### Given entries
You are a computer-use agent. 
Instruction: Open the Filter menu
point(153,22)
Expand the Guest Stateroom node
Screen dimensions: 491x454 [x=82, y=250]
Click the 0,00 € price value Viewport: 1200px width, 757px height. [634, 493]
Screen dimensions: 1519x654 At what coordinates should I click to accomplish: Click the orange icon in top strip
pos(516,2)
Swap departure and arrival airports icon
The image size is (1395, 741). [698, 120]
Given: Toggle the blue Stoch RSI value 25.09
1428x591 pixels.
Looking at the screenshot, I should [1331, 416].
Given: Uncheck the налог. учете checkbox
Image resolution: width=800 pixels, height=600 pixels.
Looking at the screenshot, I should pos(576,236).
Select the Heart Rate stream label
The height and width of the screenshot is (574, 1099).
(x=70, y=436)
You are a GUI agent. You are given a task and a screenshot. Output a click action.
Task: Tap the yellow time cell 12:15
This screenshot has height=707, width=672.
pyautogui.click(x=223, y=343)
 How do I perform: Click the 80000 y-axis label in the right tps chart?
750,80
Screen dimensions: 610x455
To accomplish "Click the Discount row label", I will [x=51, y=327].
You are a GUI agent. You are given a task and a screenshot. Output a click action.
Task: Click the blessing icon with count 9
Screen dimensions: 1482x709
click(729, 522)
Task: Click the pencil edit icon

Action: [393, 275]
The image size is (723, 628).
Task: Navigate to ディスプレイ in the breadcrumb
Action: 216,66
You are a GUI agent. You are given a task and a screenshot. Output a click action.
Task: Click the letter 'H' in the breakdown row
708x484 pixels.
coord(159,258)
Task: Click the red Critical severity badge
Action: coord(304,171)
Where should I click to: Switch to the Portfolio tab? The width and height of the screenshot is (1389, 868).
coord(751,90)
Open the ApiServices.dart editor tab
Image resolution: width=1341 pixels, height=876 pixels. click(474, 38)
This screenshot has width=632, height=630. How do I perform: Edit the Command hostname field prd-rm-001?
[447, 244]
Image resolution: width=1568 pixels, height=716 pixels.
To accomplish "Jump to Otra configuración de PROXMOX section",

### What you need to do
In the entries above, one line contains "Screen dimensions: 1482x709" and another contains "Task: Click the letter". Reproduce exactly those two lines and the lines between them, nothing else.

### Output
Screen dimensions: 1482x709
click(729, 522)
Task: Click the pencil edit icon

Action: [393, 275]
The image size is (723, 628).
Task: Navigate to ディスプレイ in the breadcrumb
Action: 216,66
You are a GUI agent. You are given a task and a screenshot. Output a click action.
Task: Click the letter 'H' in the breakdown row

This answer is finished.